There they were, dozens of well meaning folks planting a couple hundred trees, all the bright smiling faces, the parents and the kids. Then, as the camera pulled back, there was a momentary glimpse of the parking lot full of SUVs they'd arrived there in directly behind them. There were folks learning which dish detergent to buy, which window washing fluid, which bathroom cleanser was the best 'green' product. But, and watching the TV muted is great for this, as the camera panned around it showed these dedicated folks living in huge houses, with elegant furnishings, with expensive appliances, wearing trendy new clothes and...well you get the picture.

Meanwhile as hundreds of Canadians rode their bikes to demonstrate their love of mother earth thousands of others lined up in their idling gas guzzlers at the border crossings to go shopping at the American malls. Our species is catapulting toward disaster and, as Naomi Klein points out, even the tiny minority who are trying to make a difference are being led by professional environmentalists into believing they can avert catastrophe by consuming "green" products .
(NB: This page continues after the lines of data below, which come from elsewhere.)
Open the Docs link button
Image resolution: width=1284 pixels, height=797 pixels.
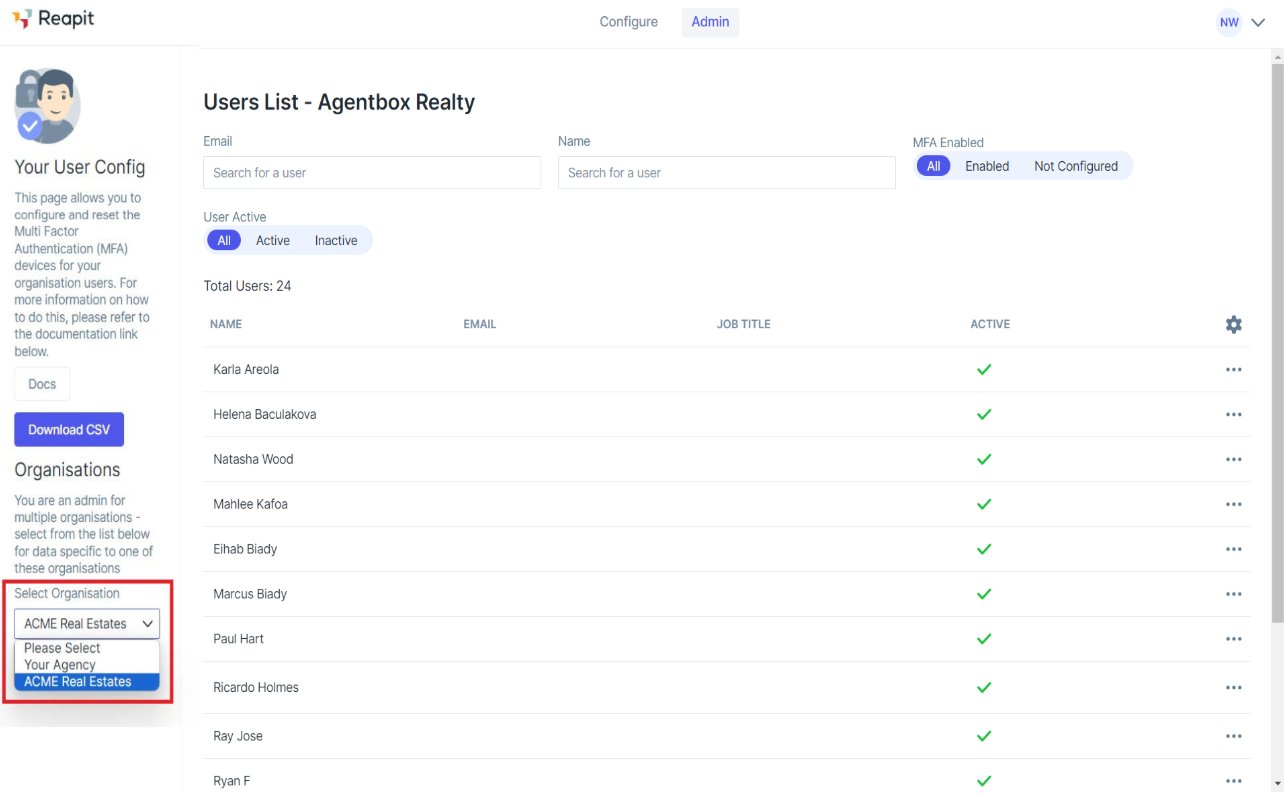pyautogui.click(x=42, y=384)
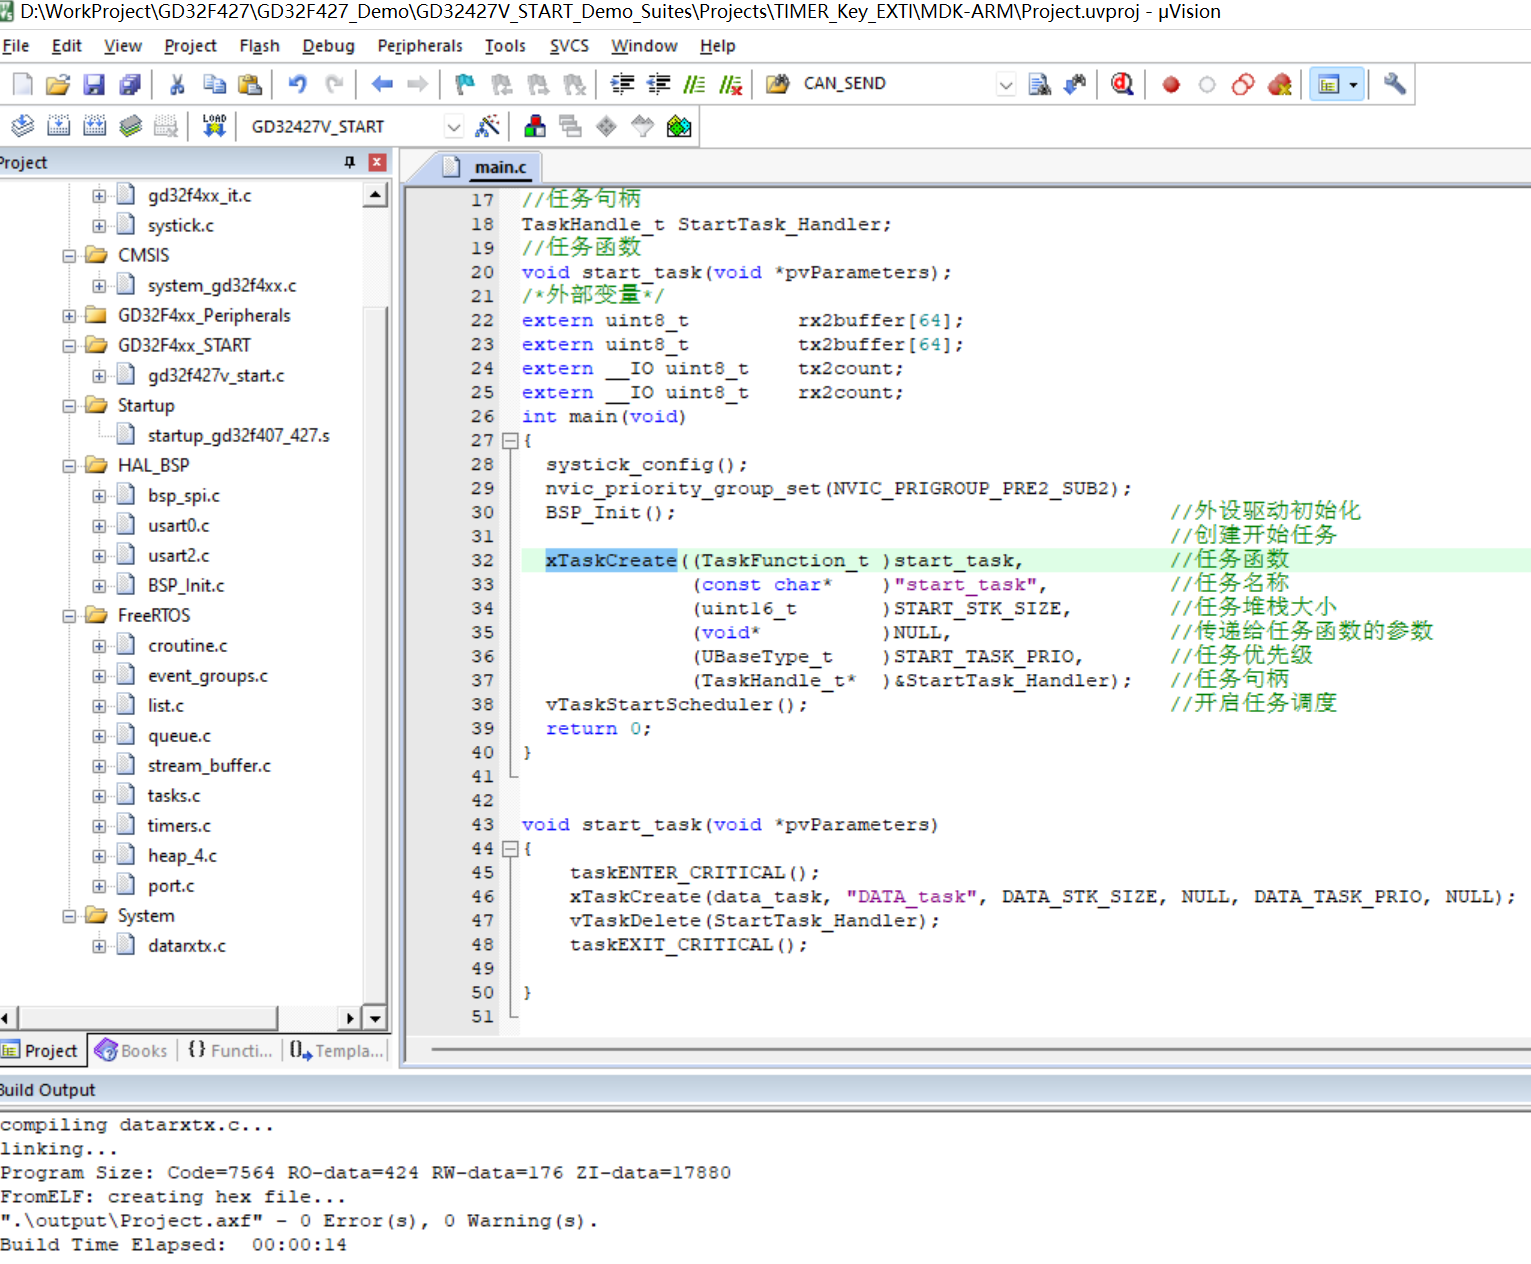1531x1264 pixels.
Task: Expand the GD32F4xx_Peripherals group
Action: click(69, 316)
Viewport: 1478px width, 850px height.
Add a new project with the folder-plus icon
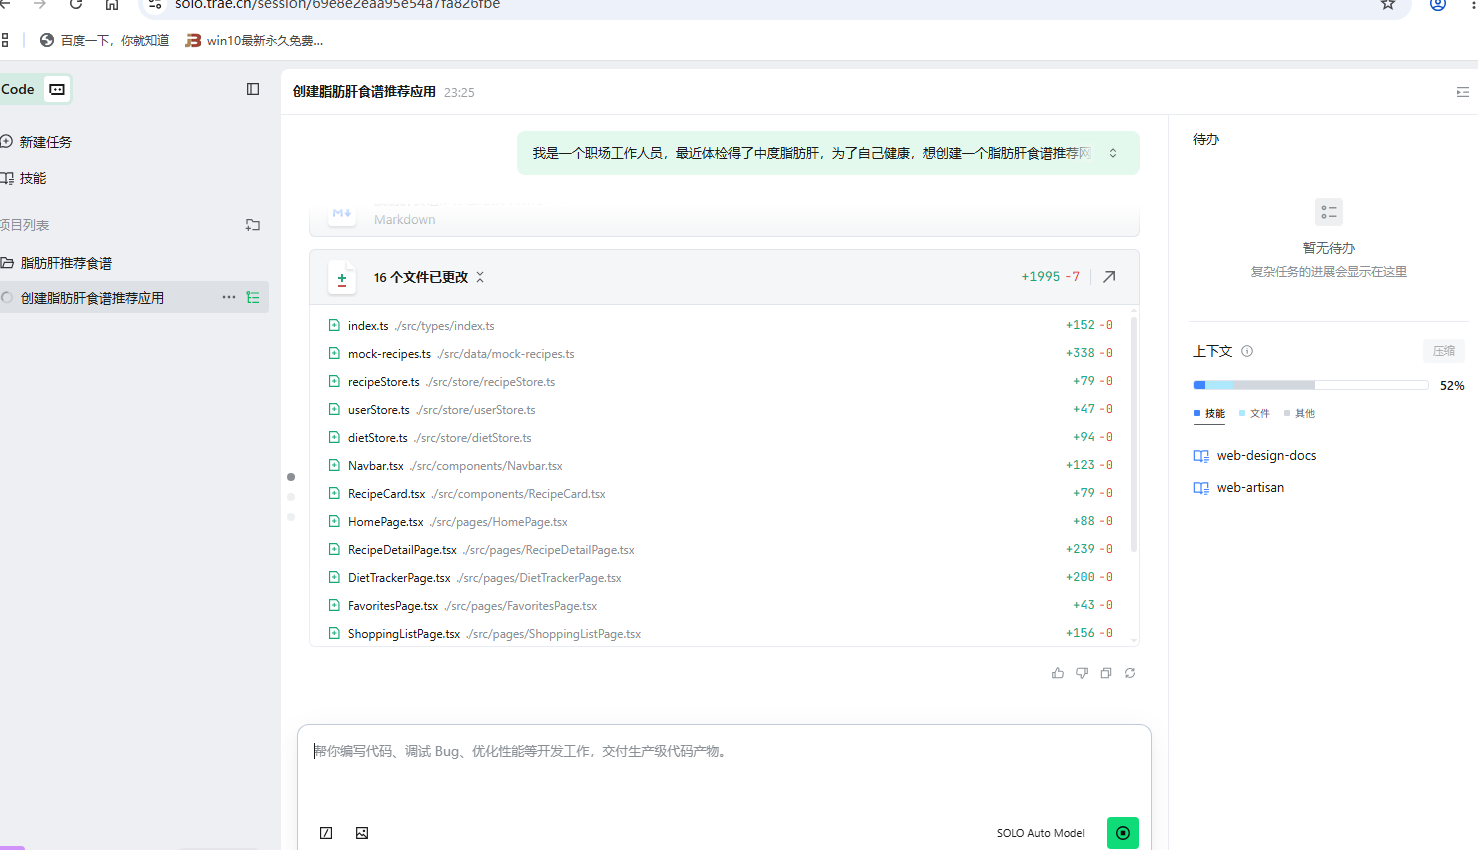click(253, 225)
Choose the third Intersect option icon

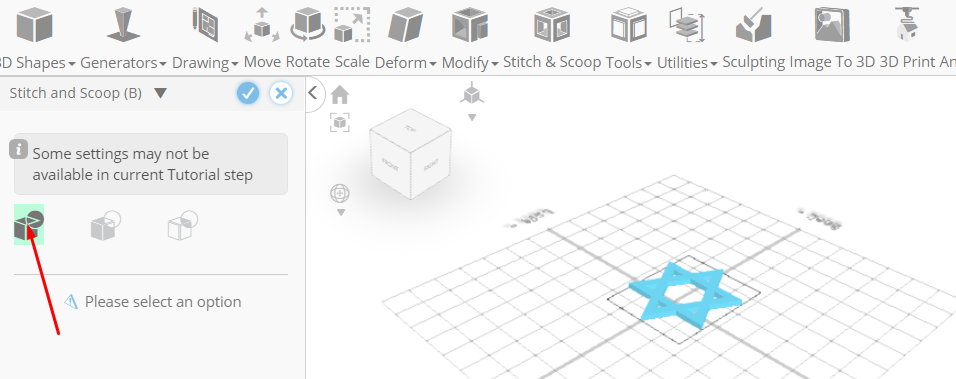pyautogui.click(x=182, y=225)

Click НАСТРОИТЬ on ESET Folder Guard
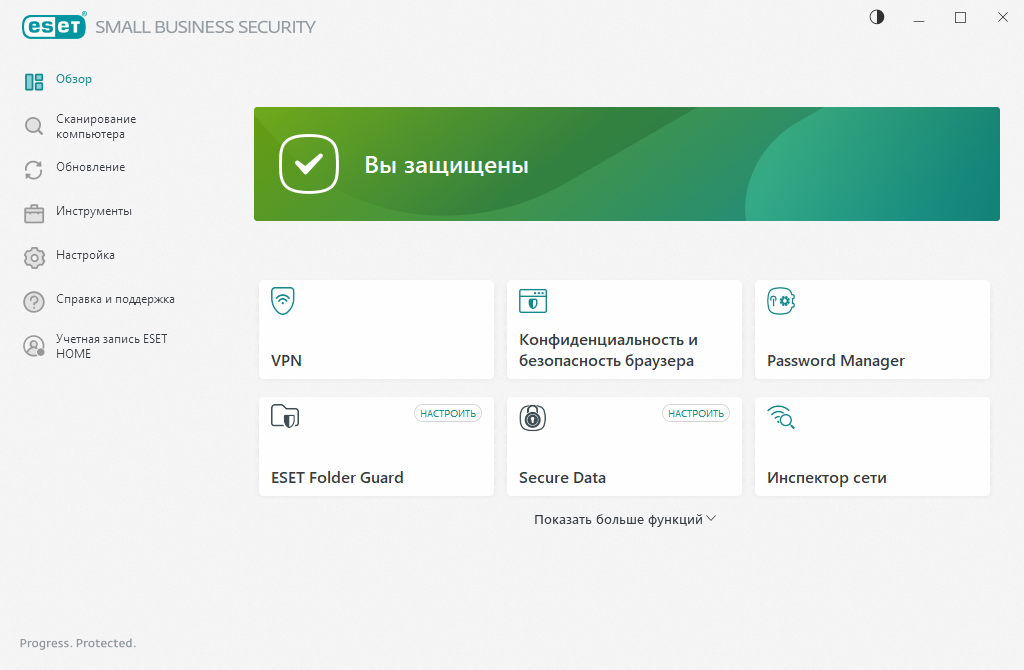pyautogui.click(x=447, y=412)
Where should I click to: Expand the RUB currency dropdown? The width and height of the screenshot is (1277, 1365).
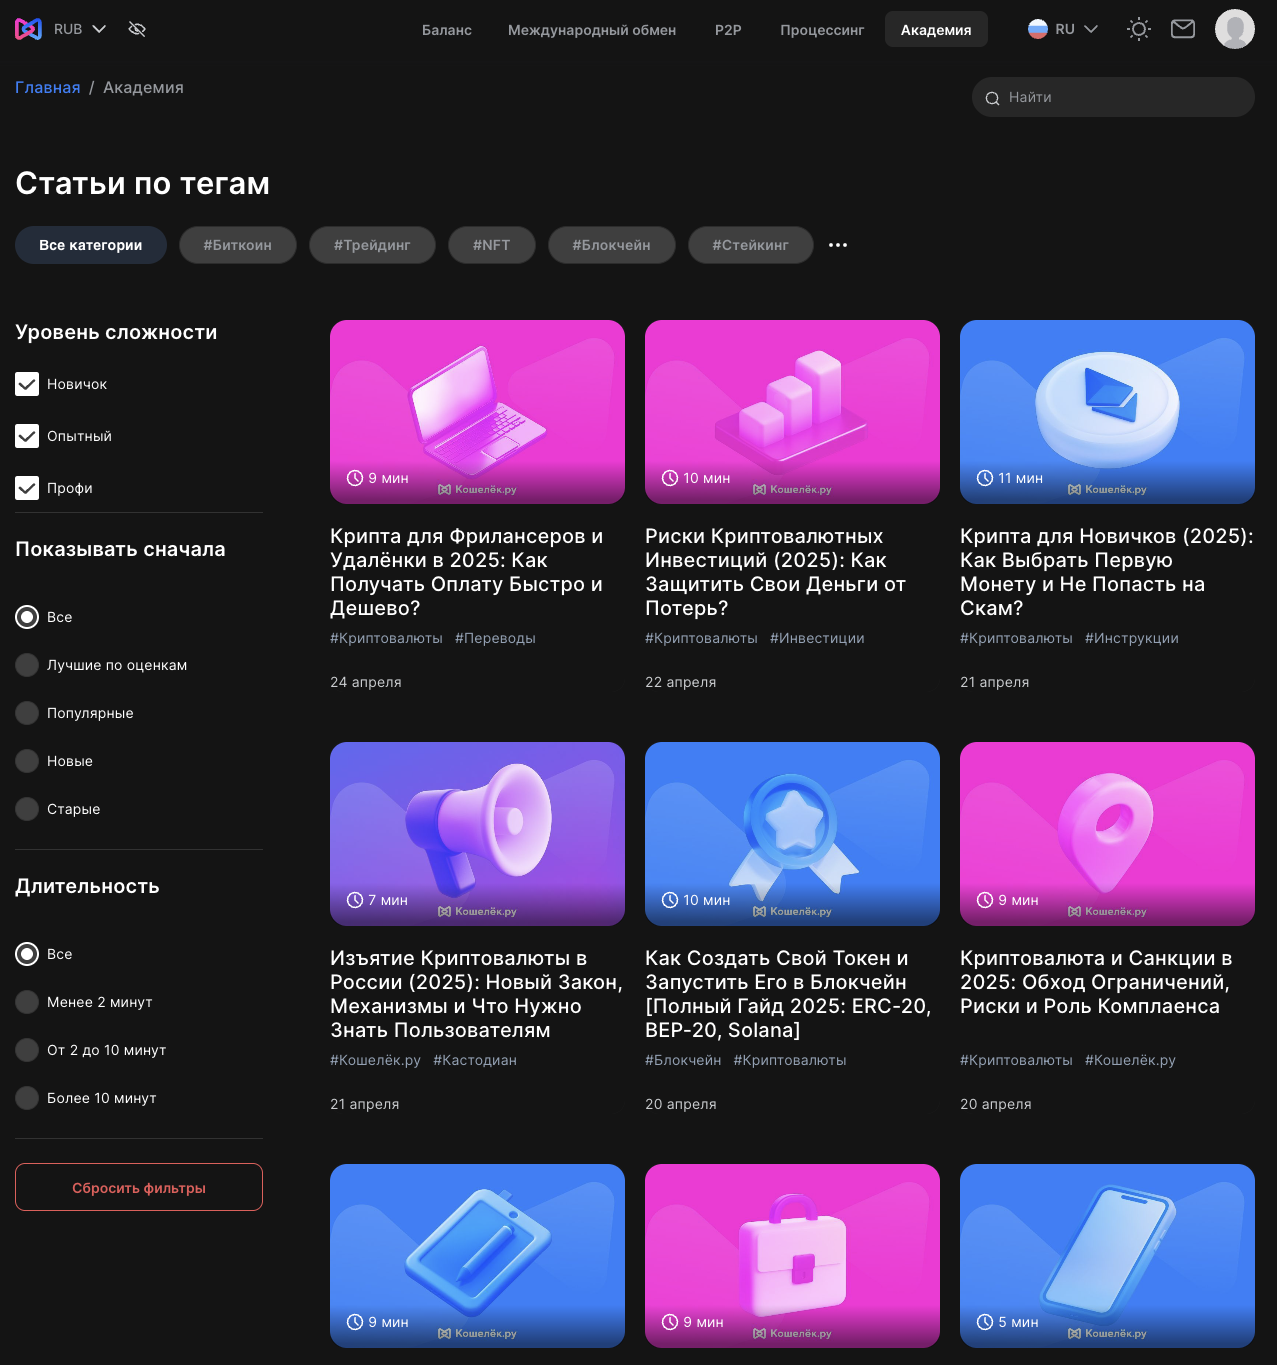pyautogui.click(x=98, y=29)
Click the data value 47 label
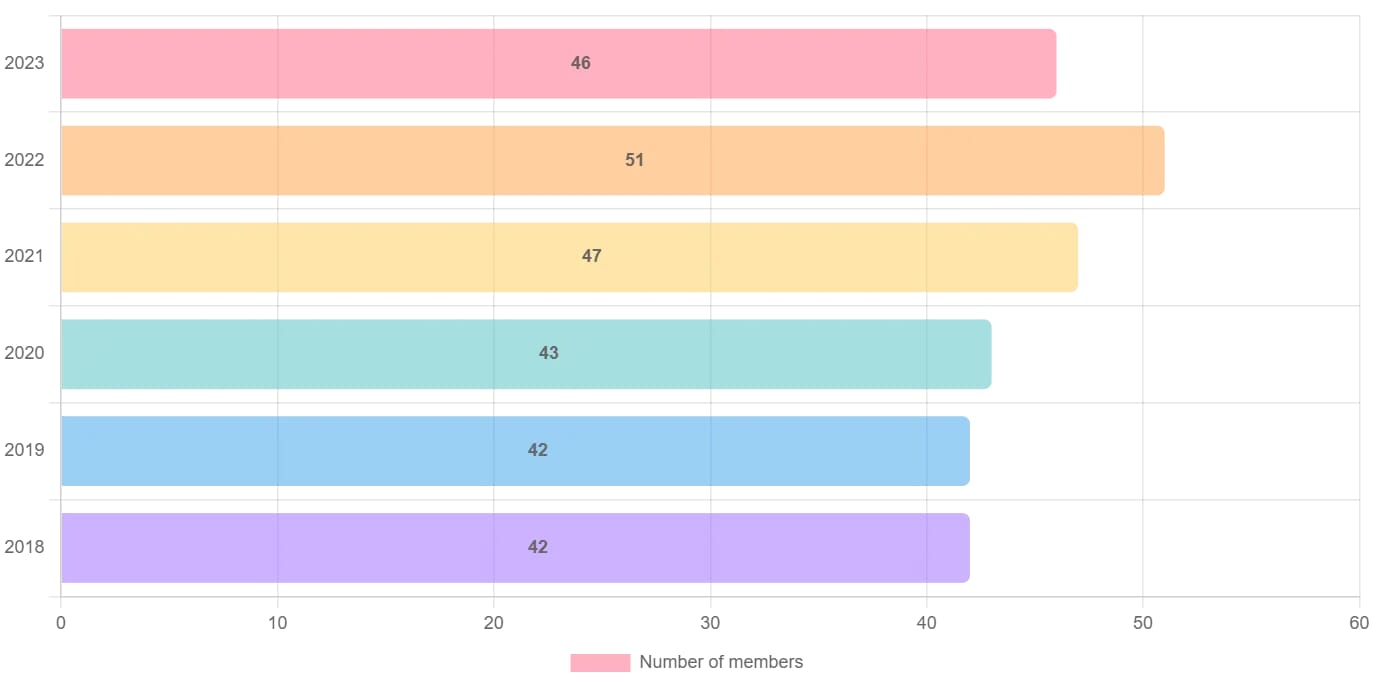Screen dimensions: 1374x687 point(592,256)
As William Rees, the inventor of the Environmental Footprint concept, points out, "Even if every person on the planet made every change possible in their lifestyle the effect would be marginal at best." The green movement attacks their opponents as 'deniers' but in fact those skeptics may be in considerably less denial than environmentalists who paint a picture of global warming Armageddon then tell people it can be avoided by buying 'green' products, recycling and creating clever markets in pollution. To be sure life itself will go on with us or without us, but only the total collapse of our gluttonous culture can save us, the rogue primate, from self destruction.